Der auf Milch-Verpackungen häufig zu findende Vermerk homogenisiert besagt, dass die in der Milch enthaltenen Fettkügelchen durch mechanische Verfahren zerkleinert wurden. Dadurch wird das sogenannte "Ausrahmen" verhindert und die Milch ist leichter verdaulich.
Alternativen zur Milch
Für Menschen, die aus ethischen oder gesundheitlichen (Laktoseintoleranz) Gründen keine tierische Milch zu sich nehmen wollen oder dürfen, werden im Handel verschiedene Alternativ-Produkte angeboten. Am bekanntesten sind Sojamilch, Reismilch und Mandelmilch. Aus rechtlichen Gründen dürfen diese Produkte aber nicht mit dem Zusatz "Milch" angeboten oder beworben werden. Hier hat sich der ergänzende Begriff "Getränk" etabliert (z.B.: Soja-Getränk).
No Milk today?
Über die Sinnhaftigkeit von Pro-Milch-Slogans (Die Milch macht´s) und die darin getroffenen Aussagen lässt sich streiten.
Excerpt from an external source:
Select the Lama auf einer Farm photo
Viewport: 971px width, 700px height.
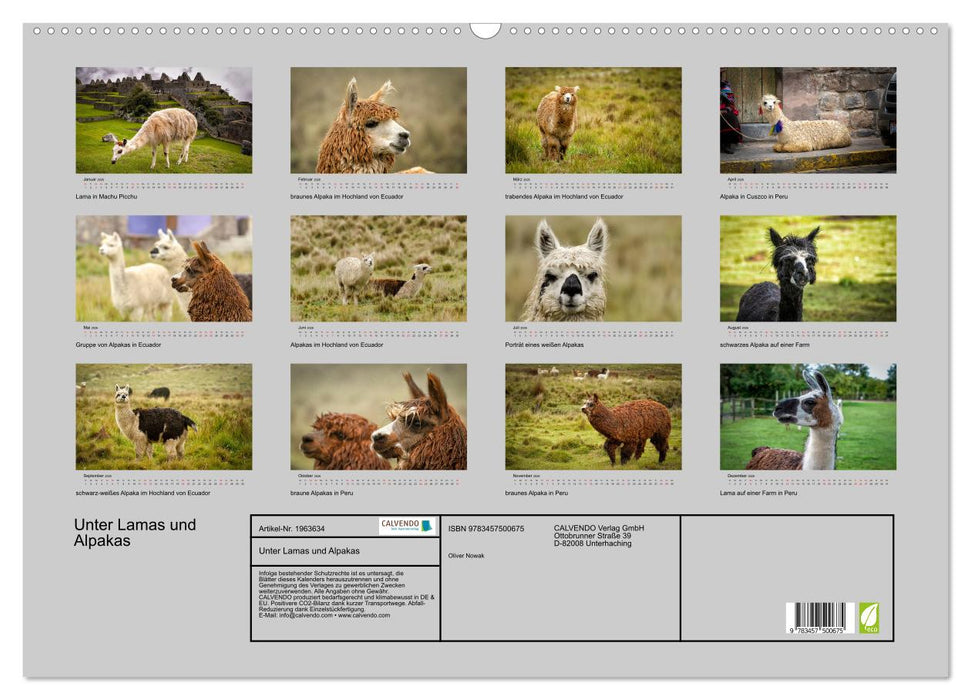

Fest steht: Der Verzehr von Milch- und Milchprodukten gehört seit etwa 10.000 Jahren zu unserem Kulturkreis. Daran werden auch (ohnehin umstrittene) Studien über eventuelle Gesundheitsrisiken wenig ändern. Auch der vegane Versuch Milch als dick- und krankmachendes Lebensmittel darzustellen, wird nur einen kurzen Hype auslösen.
Bleibt zu guter Letzt noch den bei Berichten über Lebens- und Genussmittel immer zutreffenden Paracelsus-Satz zu zitieren: "Allein die Menge macht das Gift!". Machen wir es wie Obelix und ertränken unsere Sorgen lieber in Ziegenmilch als in Cervisia, oder?